Exactly the lines from the one containing "Where should I" through the end of the data, and nothing more, should be retyped; pictures stay out.

-------- Raw data

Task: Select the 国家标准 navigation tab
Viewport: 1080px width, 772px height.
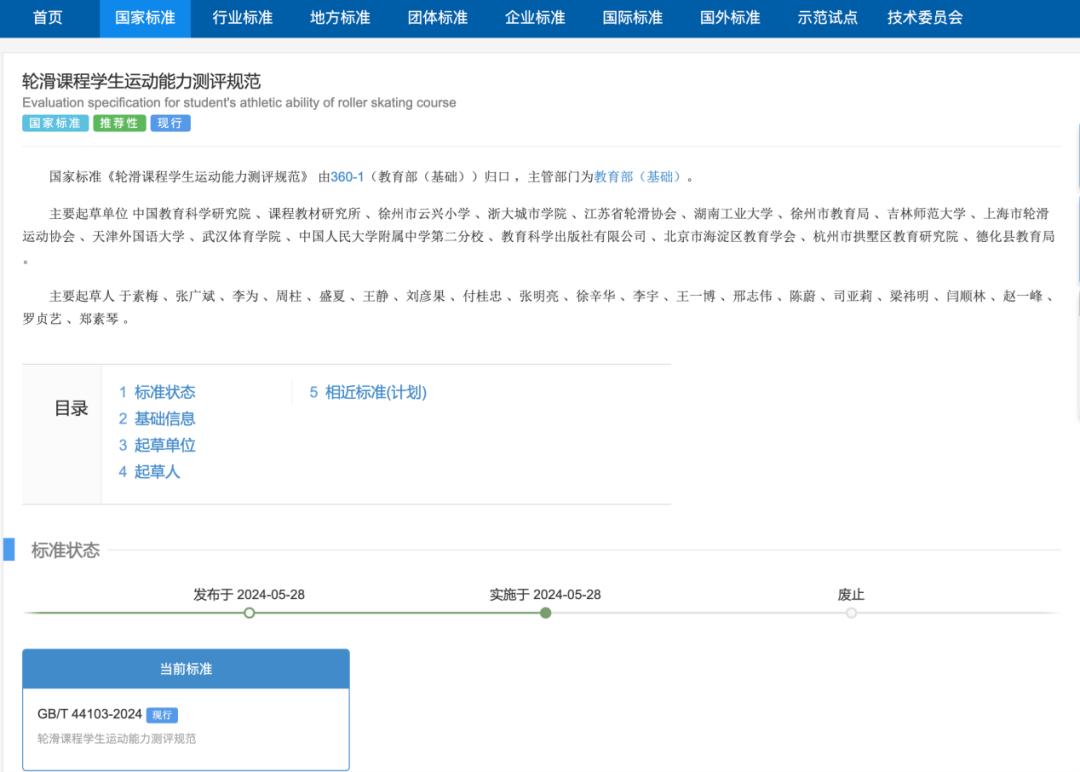Action: 145,18
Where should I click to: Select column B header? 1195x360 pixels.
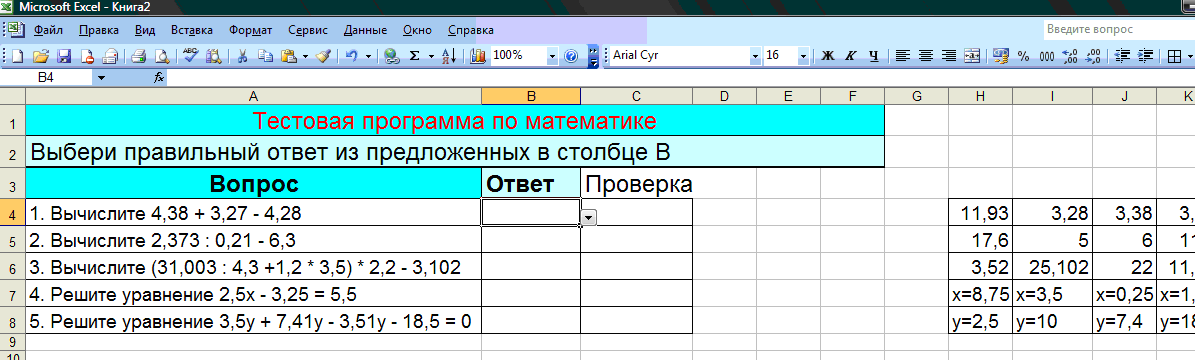(530, 95)
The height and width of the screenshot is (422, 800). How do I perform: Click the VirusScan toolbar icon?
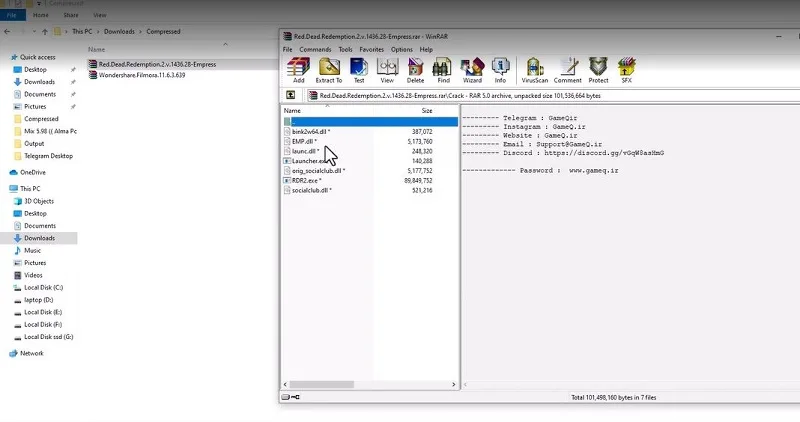535,70
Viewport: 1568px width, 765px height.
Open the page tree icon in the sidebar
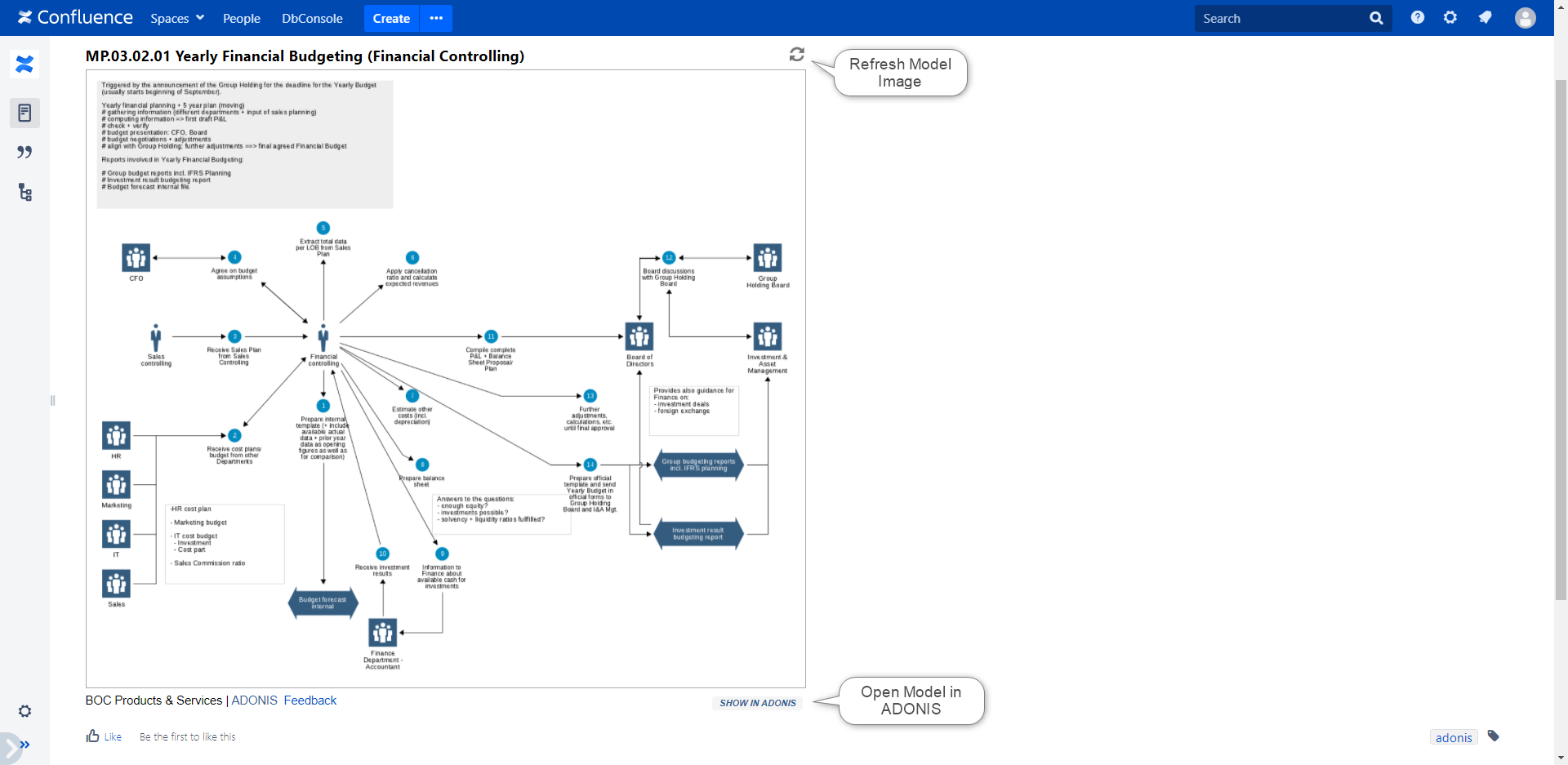coord(24,193)
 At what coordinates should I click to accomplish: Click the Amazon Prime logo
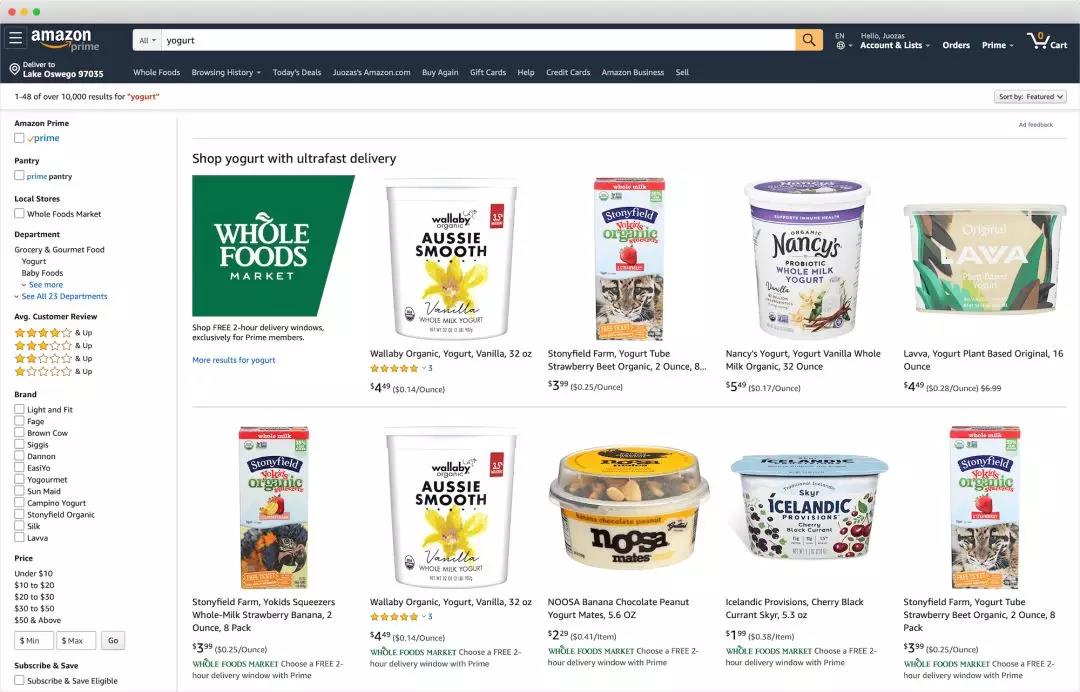[65, 39]

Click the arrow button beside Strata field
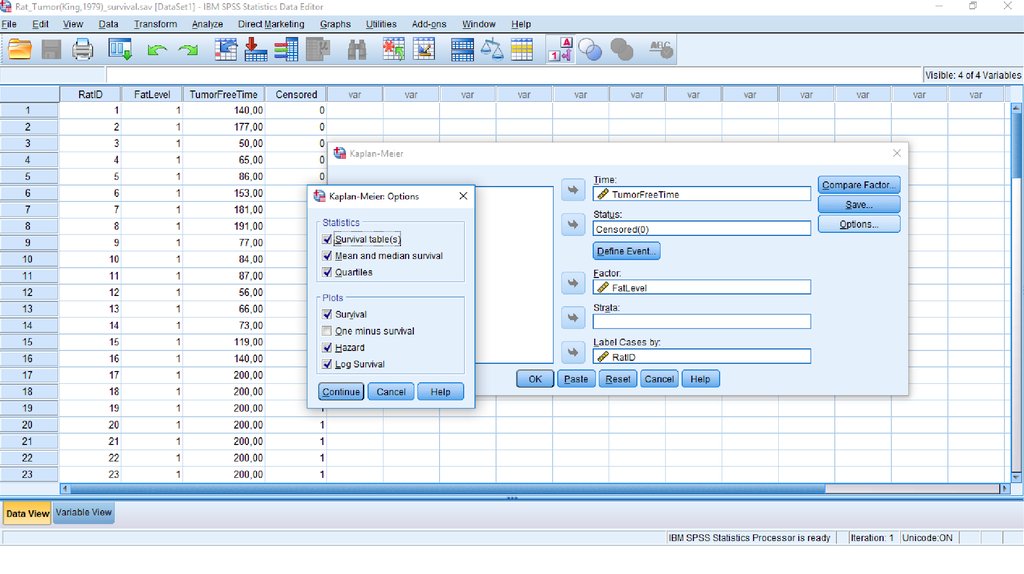coord(573,318)
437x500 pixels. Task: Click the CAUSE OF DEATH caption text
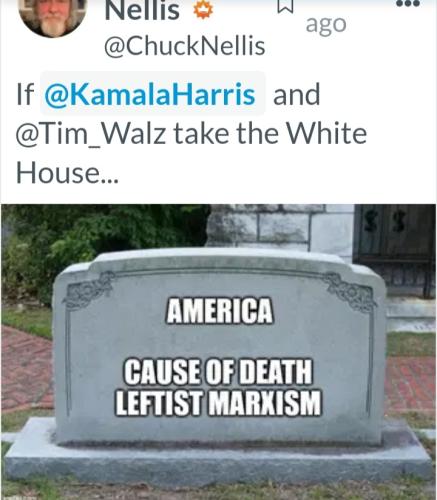[x=218, y=371]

----------------

# Written response
Where should I click to: Select column B header? 1195x360 pixels.
(530, 95)
The height and width of the screenshot is (422, 800). How do I perform: Click the VirusScan toolbar icon?
535,70
Viewport: 1568px width, 765px height.
Open the page tree icon in the sidebar
coord(24,193)
 At what coordinates should I click to accomplish: Click the Amazon Prime logo
[65, 39]

Click the arrow button beside Strata field
coord(573,318)
437x500 pixels. Task: Click the CAUSE OF DEATH caption text
[x=218, y=371]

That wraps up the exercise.